For those outside, the danger comes from having a group of innovators share with the world how ‘Web 2.0’ tools can facilitate self-organization, community engagement, and patient involvement in ways that challenge the status quo quickly and with tremendous force. As I tell my students in my Health Behaviour Change course at the U of T : the only people who truly welcome change are wet babies.
Take the eHealth Ontario debacle, which continues to roll along. It now has come to the attention of the public that Ontario already has an eHealth record system linking close to 100 facilities only it is focused solely on child health (i.e., those under the age of 19), when its spent millions on developing a completely new one, presumably for the other part of the population (?). What is required here is changing the tools to address a larger population, but more importantly, changing a mindset that there needs to be new tools, rather than adapting existing ones. The means (a centralized database for health records in this case) is confused with the end (a healthier province & a more efficient and effective health care system). A quest for getting the ‘right’ means or getting a particular ‘means’ is delaying our ability to move towards the healthy end.

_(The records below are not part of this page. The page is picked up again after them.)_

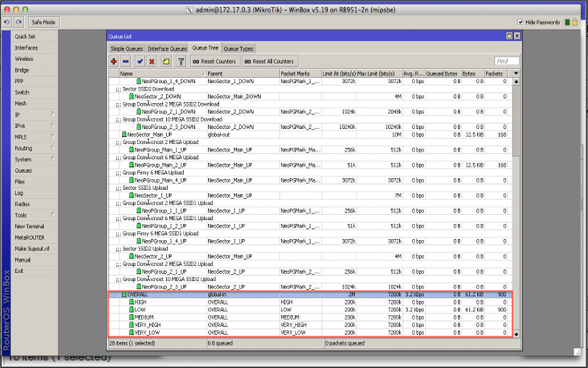Enable the selected queue using the checkmark icon
The height and width of the screenshot is (368, 588).
coord(140,61)
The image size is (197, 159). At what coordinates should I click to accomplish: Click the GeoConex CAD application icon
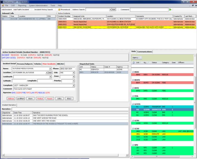[x=2, y=2]
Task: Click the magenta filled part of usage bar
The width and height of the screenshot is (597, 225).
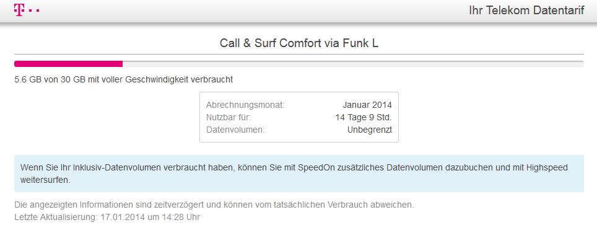Action: 69,64
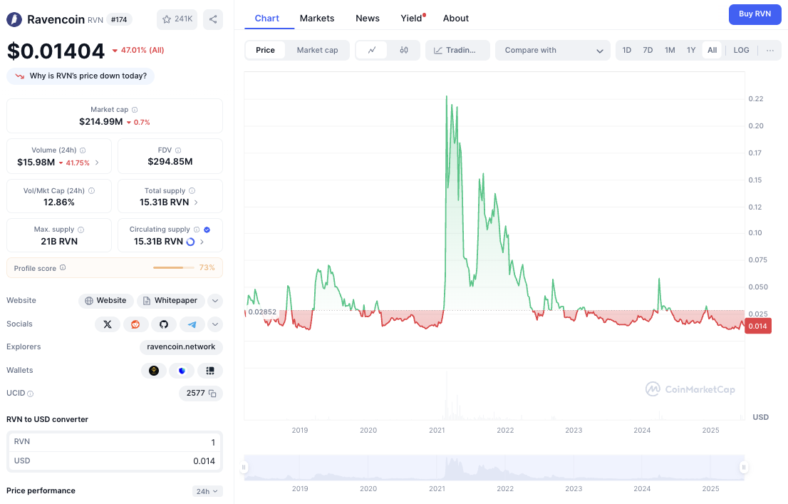The height and width of the screenshot is (504, 788).
Task: Open the Compare with dropdown
Action: (x=552, y=50)
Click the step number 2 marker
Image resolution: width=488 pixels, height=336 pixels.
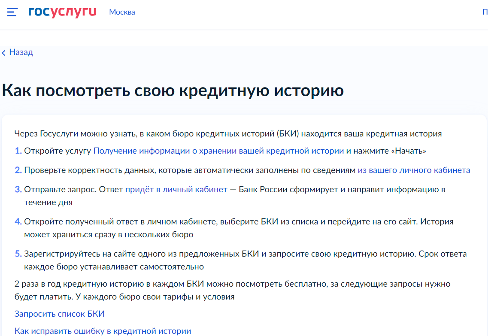[x=18, y=170]
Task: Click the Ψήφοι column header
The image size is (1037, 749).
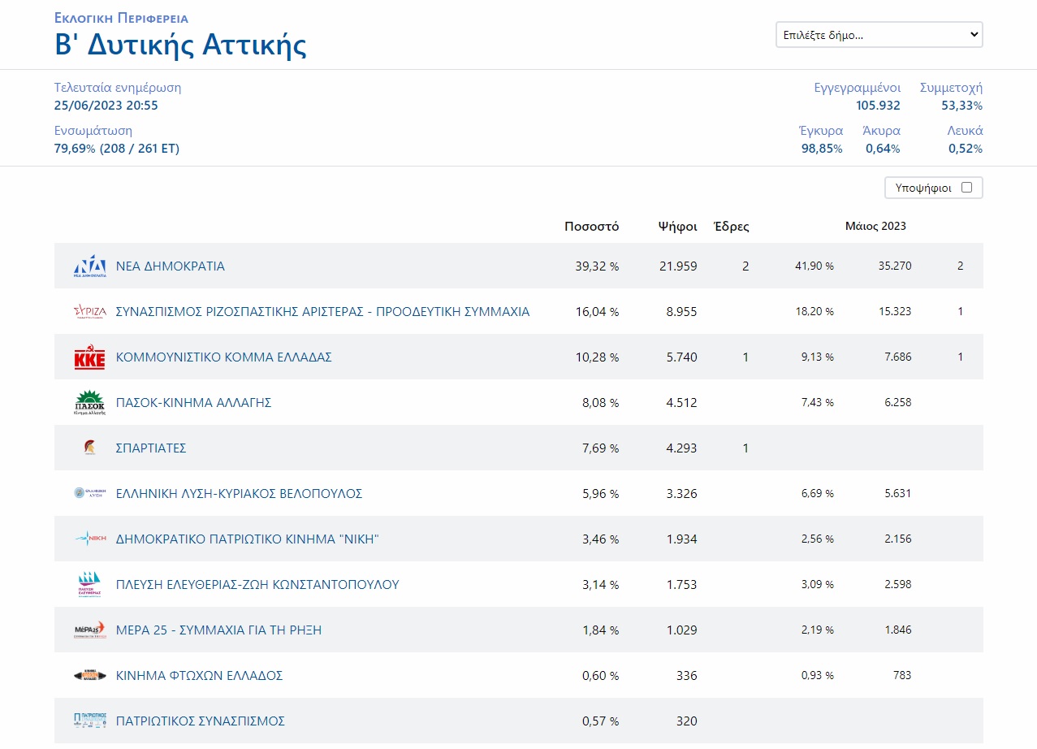Action: tap(677, 227)
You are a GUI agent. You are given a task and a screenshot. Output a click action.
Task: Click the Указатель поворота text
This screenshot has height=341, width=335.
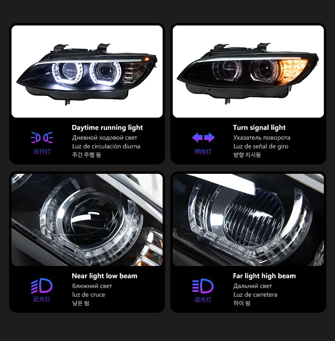coord(262,138)
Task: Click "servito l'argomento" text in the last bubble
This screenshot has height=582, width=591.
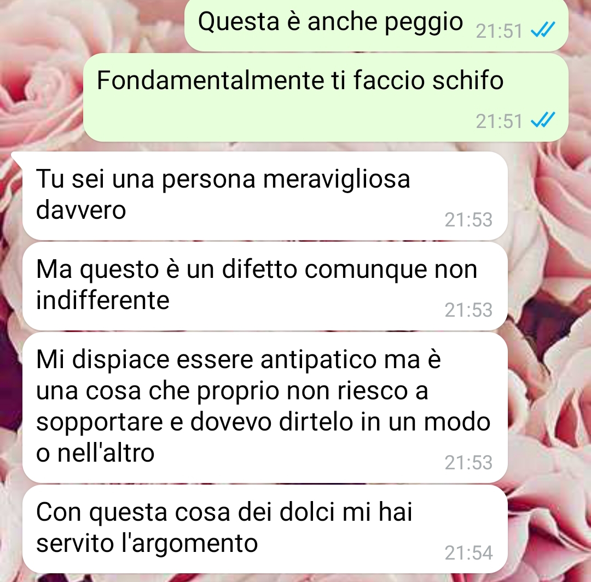Action: point(147,544)
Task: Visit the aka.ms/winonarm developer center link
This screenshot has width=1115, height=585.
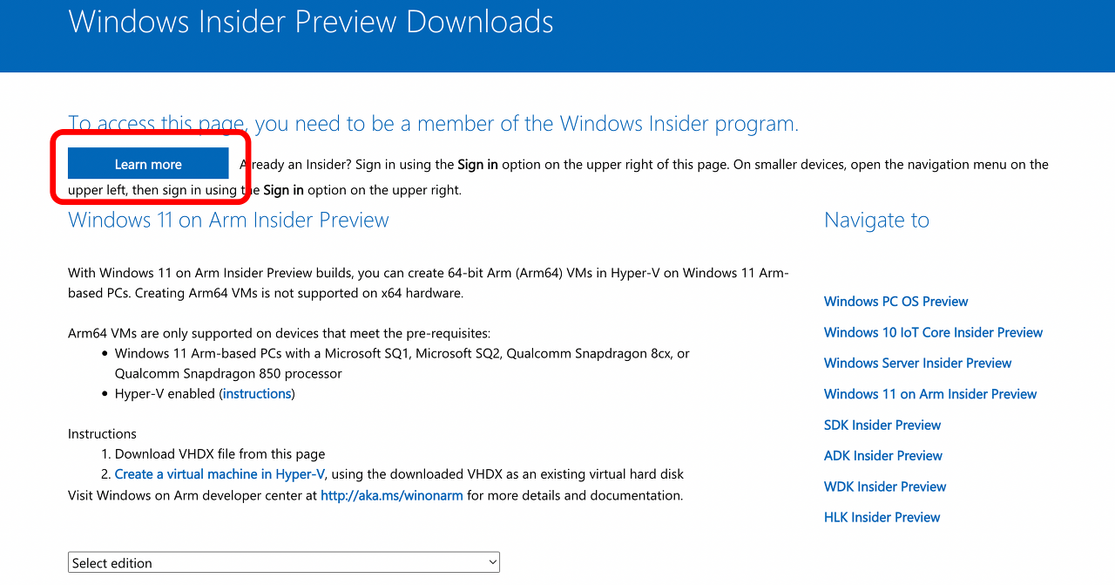Action: (x=391, y=494)
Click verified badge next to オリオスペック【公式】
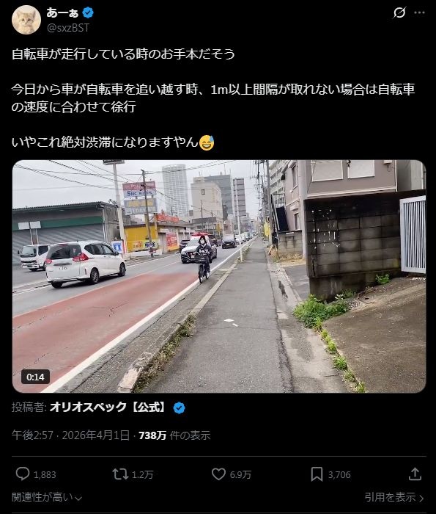 tap(179, 408)
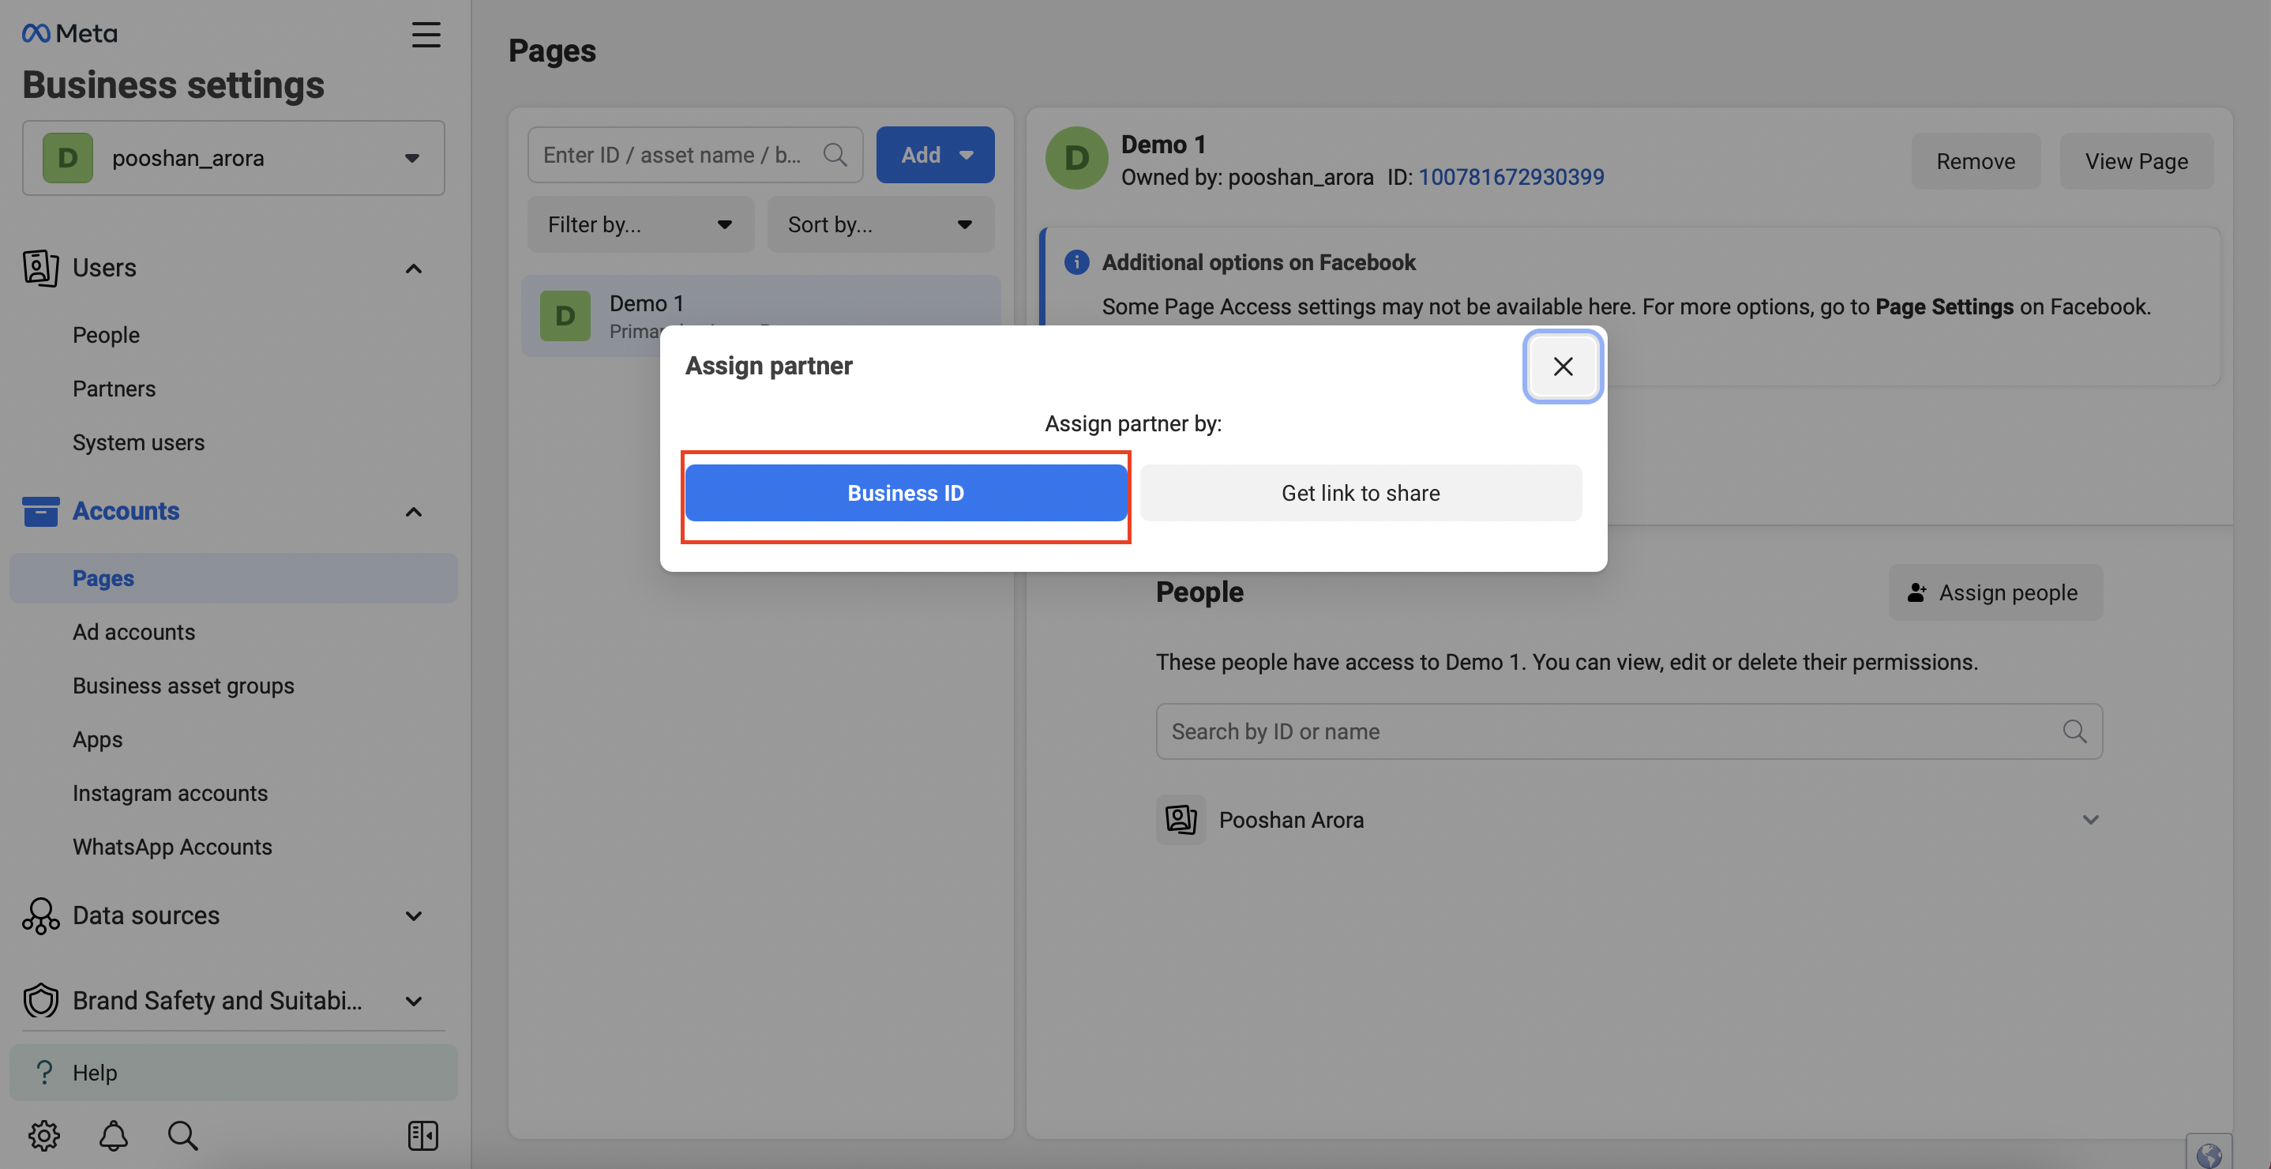Toggle the sidebar collapse panel icon
This screenshot has height=1169, width=2271.
[x=423, y=1135]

From the inside eHealth, these kinds of events are dangerous for reasons that are not that different than those of outsiders. In this case, there is a tendency to focus on the means without consideration of the environment in which those methods are deployed. At Medicine 2.0 there were talks ranging from a focus on patient support needs and portals, public health support strategies, wiki-based clinical practice guidelines, and a variety of ways to engage various audiences with tools like Facebook and Twitter. In nearly every presentation the focus was on the novel ways in which technology could facilitating change. Yet in the audience and at the breaks these presenters (myself included) found ourselves talking less about the tools, but the organizational cultures and shifts that need to take place to make these tools work. Indeed, the tools can do a lot, but without an organizational mindshift within our health and public health systems, even the most innovative, responsive and affordable tools will not truly make the change that is espoused.
We are clear on our end, now its time to reconsider our means in light of the tools and the culture that exists around them.